The nurse is caring for a patient with anorexia nervosa. Which intervention is a priority?
- A. Establish a no-contact rule with the patient's family.
- B. Monitor the patient's food intake and weight closely.
- C. Encourage the patient to exercise to improve health.
- D. Focus primarily on addressing the patient's body image issues.
Correct Answer: B
Rationale: The correct answer is B because monitoring food intake and weight closely is crucial in managing anorexia nervosa to prevent further complications like malnutrition and dehydration. By closely monitoring these factors, the nurse can ensure the patient is receiving adequate nutrition and is not losing weight rapidly. Establishing a no-contact rule with the family (A) could hinder the patient's support system. Encouraging exercise (C) may worsen excessive calorie expenditure. Focusing on body image (D) is important but addressing immediate health risks takes precedence.

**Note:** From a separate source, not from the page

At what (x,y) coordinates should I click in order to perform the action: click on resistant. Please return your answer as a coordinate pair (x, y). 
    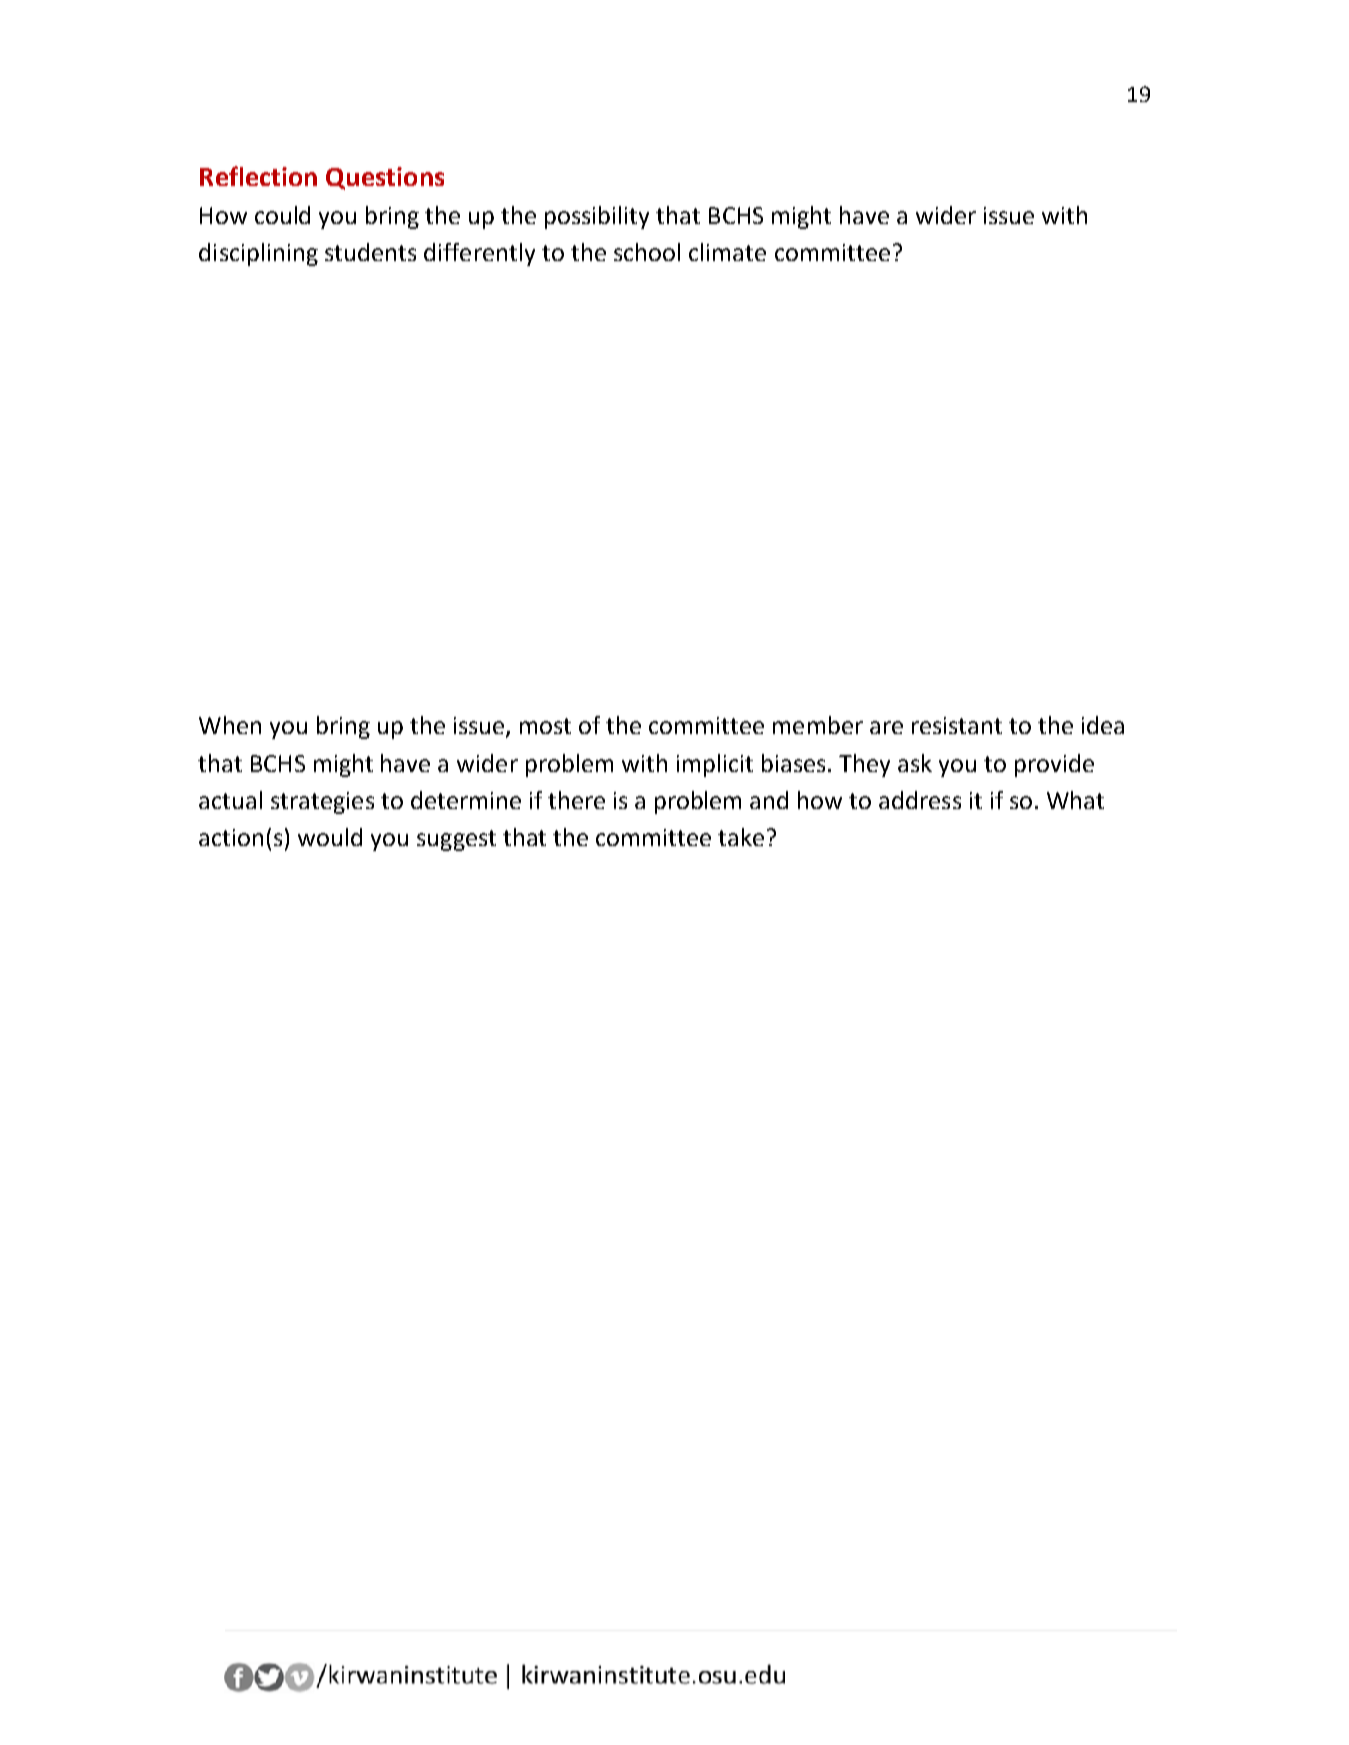
    Looking at the image, I should click on (957, 725).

To cope with the devastating effects of schizophrenia and other serious mental illnesses, family members or significant others and clients will benefit most from:
- A. Regular psychoanalysis
- B. Intensive short-term therapy
- C. Ongoing treatment and support
- D. Continued medication adjustments
Correct Answer: C
Rationale: The correct answer is C: Ongoing treatment and support. This option is the most beneficial for coping with serious mental illnesses like schizophrenia because it involves long-term management and assistance. Ongoing treatment can include therapy, medication management, and support groups, which are crucial for helping individuals and their families manage symptoms and improve overall quality of life.
Explanation:
A: Regular psychoanalysis is not the most effective approach for managing the devastating effects of serious mental illnesses like schizophrenia. It may not provide the immediate support and intervention needed for crisis situations.
B: Intensive short-term therapy may offer temporary relief, but ongoing treatment and support are essential for long-term management and stability.
D: Continued medication adjustments are important, but they are just one aspect of a comprehensive treatment plan. Ongoing treatment and support encompass a broader range of interventions that are necessary for addressing the complex needs of individuals with serious mental illnesses.